## Task prompt
Nothing but the line with "Open the Up close and personal knife icon" and the lines after it, through the end of the records below, is to be repeated, exactly as it is.

## Available data
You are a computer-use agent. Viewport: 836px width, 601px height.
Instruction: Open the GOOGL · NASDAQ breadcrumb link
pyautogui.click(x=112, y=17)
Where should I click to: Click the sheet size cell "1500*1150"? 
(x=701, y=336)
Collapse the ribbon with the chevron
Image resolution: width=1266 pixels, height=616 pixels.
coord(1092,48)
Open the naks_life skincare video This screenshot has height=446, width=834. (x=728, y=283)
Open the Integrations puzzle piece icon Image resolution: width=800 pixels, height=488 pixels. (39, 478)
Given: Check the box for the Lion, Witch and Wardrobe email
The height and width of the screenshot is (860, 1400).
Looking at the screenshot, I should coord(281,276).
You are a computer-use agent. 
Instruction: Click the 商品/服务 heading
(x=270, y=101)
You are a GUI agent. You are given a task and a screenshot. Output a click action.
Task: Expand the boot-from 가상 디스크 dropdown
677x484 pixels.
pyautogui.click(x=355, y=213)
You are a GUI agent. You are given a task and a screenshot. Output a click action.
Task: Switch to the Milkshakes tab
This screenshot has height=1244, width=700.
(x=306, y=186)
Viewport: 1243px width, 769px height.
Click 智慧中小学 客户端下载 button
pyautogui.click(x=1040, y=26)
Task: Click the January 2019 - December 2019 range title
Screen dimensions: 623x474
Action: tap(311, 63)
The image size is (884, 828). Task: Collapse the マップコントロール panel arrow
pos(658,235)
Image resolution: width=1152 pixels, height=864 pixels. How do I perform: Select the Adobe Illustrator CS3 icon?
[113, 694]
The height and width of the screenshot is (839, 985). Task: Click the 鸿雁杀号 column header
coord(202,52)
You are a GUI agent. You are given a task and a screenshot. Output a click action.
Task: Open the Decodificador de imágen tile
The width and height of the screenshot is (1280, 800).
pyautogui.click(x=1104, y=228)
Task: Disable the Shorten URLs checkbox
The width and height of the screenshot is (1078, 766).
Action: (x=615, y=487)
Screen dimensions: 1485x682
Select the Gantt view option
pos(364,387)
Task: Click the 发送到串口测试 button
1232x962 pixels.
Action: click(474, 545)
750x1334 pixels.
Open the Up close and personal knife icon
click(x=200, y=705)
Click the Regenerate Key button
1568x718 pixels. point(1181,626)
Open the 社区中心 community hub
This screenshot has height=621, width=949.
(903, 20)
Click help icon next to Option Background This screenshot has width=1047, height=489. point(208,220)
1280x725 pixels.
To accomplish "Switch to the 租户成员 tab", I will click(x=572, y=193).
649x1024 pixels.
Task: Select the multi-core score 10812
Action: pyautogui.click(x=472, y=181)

## Written response
Open the Up close and personal knife icon
click(x=200, y=705)
Click the Regenerate Key button
1568x718 pixels. point(1181,626)
Open the 社区中心 community hub
This screenshot has height=621, width=949.
(903, 20)
Click help icon next to Option Background This screenshot has width=1047, height=489. point(208,220)
1280x725 pixels.
To accomplish "Switch to the 租户成员 tab", I will click(x=572, y=193).
649x1024 pixels.
Task: Select the multi-core score 10812
Action: pyautogui.click(x=472, y=181)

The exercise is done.